If you're using TinyMCE as the WYSIWYG editor, you could configure it so
that particularly offensive HTML tags or attributes are stripped out, reset
or replaced: http://www.tinymce.com/wiki.php/configuration:valid_elements
If you stripped out 'style' from the list of valid attributes in elements,
but left 'class' and also provided a configured 'Styles' dropdown of various
valid CSS classes
(http://www.tinymce.com/wiki.php/Configuration:style_formats) , that may
help to reign in the chaos.
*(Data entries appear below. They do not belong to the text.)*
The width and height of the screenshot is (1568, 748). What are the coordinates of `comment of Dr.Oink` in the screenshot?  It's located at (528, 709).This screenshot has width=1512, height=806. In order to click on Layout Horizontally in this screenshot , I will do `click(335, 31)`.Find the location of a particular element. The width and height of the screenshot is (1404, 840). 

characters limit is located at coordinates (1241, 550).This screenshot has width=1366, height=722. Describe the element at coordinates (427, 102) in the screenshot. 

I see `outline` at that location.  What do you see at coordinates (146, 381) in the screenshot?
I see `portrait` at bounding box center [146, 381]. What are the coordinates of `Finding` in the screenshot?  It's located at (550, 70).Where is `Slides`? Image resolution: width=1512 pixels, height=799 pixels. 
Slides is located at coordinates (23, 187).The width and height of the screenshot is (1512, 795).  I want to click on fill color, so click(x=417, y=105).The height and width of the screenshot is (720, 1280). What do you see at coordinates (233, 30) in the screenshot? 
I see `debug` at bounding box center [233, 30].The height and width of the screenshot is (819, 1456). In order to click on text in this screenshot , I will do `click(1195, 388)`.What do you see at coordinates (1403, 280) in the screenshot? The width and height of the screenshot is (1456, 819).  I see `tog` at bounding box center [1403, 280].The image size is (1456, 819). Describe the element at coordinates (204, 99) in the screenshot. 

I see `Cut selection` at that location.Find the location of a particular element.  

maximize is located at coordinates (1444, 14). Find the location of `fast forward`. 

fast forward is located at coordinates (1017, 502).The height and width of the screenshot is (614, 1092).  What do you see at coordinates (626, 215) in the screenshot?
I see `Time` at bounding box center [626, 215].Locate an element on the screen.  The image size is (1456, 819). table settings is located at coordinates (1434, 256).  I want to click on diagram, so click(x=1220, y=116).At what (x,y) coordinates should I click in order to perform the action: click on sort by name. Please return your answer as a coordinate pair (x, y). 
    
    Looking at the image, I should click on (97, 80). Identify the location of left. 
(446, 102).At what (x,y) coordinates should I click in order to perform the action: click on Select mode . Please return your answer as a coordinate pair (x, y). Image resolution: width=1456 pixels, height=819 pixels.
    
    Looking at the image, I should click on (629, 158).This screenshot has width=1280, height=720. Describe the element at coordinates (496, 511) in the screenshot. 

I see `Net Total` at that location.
Then you'd just need to train folks on the
valid styles, and what to do if they're copy/pasted Word content isn't look
like they expected.
From: Code for Libraries [mailto:[log in to unmask]] On Behalf Of Kyle
Sent: Friday, April 18, 2014 1:12 PM
To: [log in to unmask]
Subject: Re: [CODE4LIB] distributed responsibility for web content
> While 'letting chaos reign' might seem the best solution, we've found that
it also presents unforeseen accessibility and general readability issues,
e.g, entire pages of bolded or inappropriately colored text, not to mention
making entire websites look like, well, crap!
This is a serious issue.
Of course there are also plenty of CMSes that make it virtually impossible
to present anything beyond what would have been eye candy in the 90's
forcing units to outsource things they need to offsite vendors aren't that
great but which can at least nominally provide a needed service.